It’s time to go. Back, first, to the body in the kitchen. I wait to be pulled home, through the gap between its upper and lower eyelid. How I entered is how I leave.

I’m ready. But there’s something wrong. From one moment to the next, someone has put two pennies over the body’s eyes. They burn at my touch. I cannot cross back.

“Who is here?” My voice is sand in the wind, a fluttering of curtain.

Hands grasp my cloak, pressing the rough metal of keys into my shoulders. They pull me to the window, the fire exit. The window had been shut a moment ago. Now the wind blows right through me.

Someone had watched. Someone could have helped with the dog, but didn’t.

“Got it!” a very alive voice yells. Young. A woman. The fire escape rattles as another person climbs closer.

My cloak is slipping. I struggle and grasp. I try to bite. My fingers slip through the keys as the cloak is lifted from my shoulders by this thief. And I begin to drift, unsubstantial, until my own want builds, enormous.

They will not take from me my cloak, my job, what I am able to save.

I become more than they expect. I fill every corner of the kitchen with want. The young woman, her hands on the cloak, and a young man just outside—the two of them—shriek at my size. At my anger. I try to get the cloak free. My jaw snaps at them, shadow and teeth.

“You desire something of me? Be prepared to lose.” I shout it, knowing they’ll only hear a whisper. But it’s enough.

“We saw you. We know…” The first one, her voice bright like she’s smarter than this world, and the next. “That you steal keys from the dead. We saw you. We need one back.”

She’s holding the edge of my cloak, and I’m grasping the rest tight. Mine. Not hers. I try to pull, feeling the metal slip from my fingers. “I do not steal. They give them to me. I help them. This is my job.”

She reaches for the key tied near my throat. The safe key. From yesterday. “That is my father’s. It belongs to me. Not to you.” Her proximity to the metal makes me feel the want there, sharp and unambiguous. She’s close to the edge herself, but not dead yet. “I must have it.”

I look around the kitchen. At the body. I hold out 509A instead. A trade. They can stay here all they like.

“Nah.” A young man steps through the window and brushes past the girl. “Don’t try to fool us. Give us her dad’s key and we’ll let go.” He taps my cloak with a fingernail. Tries to pull. His skin is dry, his eyes bloodshot.

But keys, once bound, don’t come loose easy. His fingers stick.

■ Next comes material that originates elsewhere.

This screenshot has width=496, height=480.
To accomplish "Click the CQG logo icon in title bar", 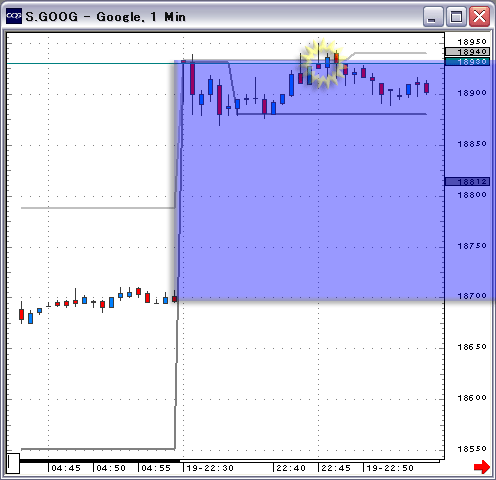I will click(14, 16).
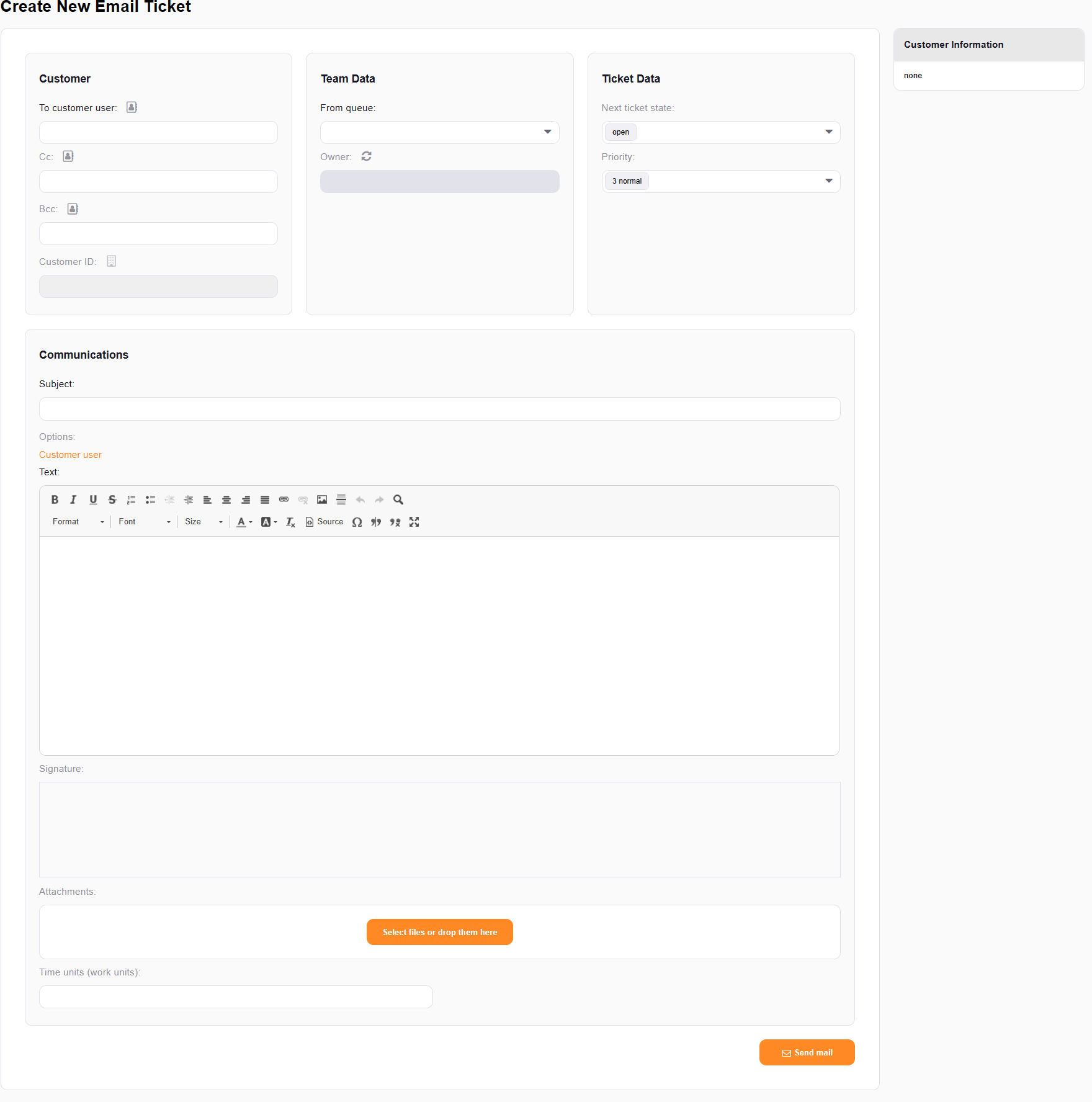Insert a hyperlink in the text editor
The image size is (1092, 1102).
(284, 499)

“What do you need it for?” I could release his hand, minus several strips of skin; instead, I wait for his answer. I want to know what the living want, not just the dead.

He whimpers. Keeps tugging.

I close my fingers, cold as death, around his hand. “Careful,” I say as he freezes. His eyes bulge, and his teeth begin to chatter. “You must not take anything from the dead.”

“He promised her. The safe. She needs to get in the safe.”

I squint. Taste that want again. They are barely adults. They could walk away, build lives separate from this. But they laid the coins on a body’s eyelids. Set a trap for me. And I cannot lift those coins. I cannot get home without their help. “Where?”

Their hands on my cloak, they lead me from the apartment, a shadow in a city of light. The sidewalk grazes my bare feet, rubs them almost raw. The feeling binds me, I crave more of it. I lose myself in the walking, the smells, the damp air.

When we arrive, it’s evening. The house before us, dark. The front door and an open window are crisscrossed with yellow tape. The boy’s hand holds my cloak even tighter, and I remember more of yesterday: the safe; feathers.

How that bramble-soul’s want for what was in this place grew ragged and bloody. How it stank of money. I knew, the moment I was pulled through the crack in the dead man’s eye, that something very bad had happened. Was still happening. And there was a bird, and the bird—the soul fought so hard to make me ignore that bird. Even as I struggled with it for the key, I opened the study window, unlocked the cage.

And the damn bird had cowered there, chattering. A parrot. Blue. A fairly young one.

That was the bird’s own choice. I just made the possibility. My friend at the river once said that being able to help save another life sometimes got the dead to let go. I’d felt the soul’s grip slip on the key.

And in opening the window, I’d seen the young man, just beyond the safe, clutching a weapon; I had sensed the girl washing up in the bathroom. But they were not dead, and thus not my job. The parrot hadn’t been dead either, but no one needed to know I’d helped it. If the soul hadn’t been blinded by greed, I know they would have wanted the bird freed. It’s what I would have done. So I did.

That’s how the girl and the boy noticed me. When I went to free the bird.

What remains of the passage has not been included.